═════ Dataset content ═════
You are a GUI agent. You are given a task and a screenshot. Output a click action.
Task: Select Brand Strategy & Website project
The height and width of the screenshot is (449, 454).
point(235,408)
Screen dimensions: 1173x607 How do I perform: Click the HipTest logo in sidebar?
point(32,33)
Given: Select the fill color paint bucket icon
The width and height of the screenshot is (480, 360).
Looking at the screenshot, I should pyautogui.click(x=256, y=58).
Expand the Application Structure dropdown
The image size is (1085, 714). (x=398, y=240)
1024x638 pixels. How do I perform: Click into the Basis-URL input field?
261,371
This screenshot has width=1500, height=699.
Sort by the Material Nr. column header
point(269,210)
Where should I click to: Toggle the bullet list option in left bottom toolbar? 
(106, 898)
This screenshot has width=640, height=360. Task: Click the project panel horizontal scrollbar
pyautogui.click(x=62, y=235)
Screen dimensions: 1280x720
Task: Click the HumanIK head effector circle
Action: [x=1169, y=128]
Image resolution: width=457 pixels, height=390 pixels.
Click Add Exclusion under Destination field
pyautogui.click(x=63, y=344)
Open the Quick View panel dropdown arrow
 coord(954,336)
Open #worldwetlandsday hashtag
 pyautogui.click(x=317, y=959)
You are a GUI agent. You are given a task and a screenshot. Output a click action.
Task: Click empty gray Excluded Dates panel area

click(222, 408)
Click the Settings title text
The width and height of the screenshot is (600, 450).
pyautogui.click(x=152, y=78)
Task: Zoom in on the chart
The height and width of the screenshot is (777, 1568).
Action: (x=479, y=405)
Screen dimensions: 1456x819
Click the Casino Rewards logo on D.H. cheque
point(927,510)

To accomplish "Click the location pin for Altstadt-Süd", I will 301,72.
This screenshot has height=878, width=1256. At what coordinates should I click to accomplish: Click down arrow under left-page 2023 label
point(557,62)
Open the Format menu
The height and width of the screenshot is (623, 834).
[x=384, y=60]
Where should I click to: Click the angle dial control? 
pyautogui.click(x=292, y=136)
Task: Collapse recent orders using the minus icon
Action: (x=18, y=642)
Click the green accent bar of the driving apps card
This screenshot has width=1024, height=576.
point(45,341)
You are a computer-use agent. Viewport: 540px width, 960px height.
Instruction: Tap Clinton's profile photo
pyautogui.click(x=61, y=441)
═════
### The task
Check each line above for the string "Select" and return those that contain it.

### Response box
Task: Select Brand Strategy & Website project
Given: Select the fill color paint bucket icon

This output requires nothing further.